I came across this thread. As suggested in the comments I tried this code

class WritableSerializerMethodField(serializers.SerializerMethodField):
    def __init__(self, method_name=None, **kwargs):
        self.method_name = method_name
        kwargs['source'] = '*'
        super(serializers.SerializerMethodField, self).__init__(**kwargs)

    def to_internal_value(self, data):
        print('Data: ', data)
        return {'profile': data}

It did the job.

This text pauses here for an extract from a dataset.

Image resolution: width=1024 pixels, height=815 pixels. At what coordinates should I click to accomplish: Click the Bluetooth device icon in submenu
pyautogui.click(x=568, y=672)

I decide to replace super(serializers.SerializerMethodField, self).__init__(**kwargs) with super().__init__(**kwargs) and I got KeyError

profile_data = validated_data.pop('profile')
KeyError: 'profile'

I realised this call is different in a way that first argument to super is serializers.SerializerMethodField not WritableSerializerMethodField.

What difference this makes?

More simplified code:

class One:
    def func(self):
        print("I am parent.")


class Two(One):
    def func(self):
        print("I am child.")

What is the difference between super(Two, Two()) and super(One, Two())?

CodePudding user response:

Those two super calls aren't equivalent.

super(serializers.SerializerMethodField, self).__init__()

calls __init__() of SerializerMethodField's parent - the grandparent of WritableSerializerMethodField, whereas

super().__init__()

just calls __init__() of WritableSerializerMethodField's parent, i.e., SerializerMethodField.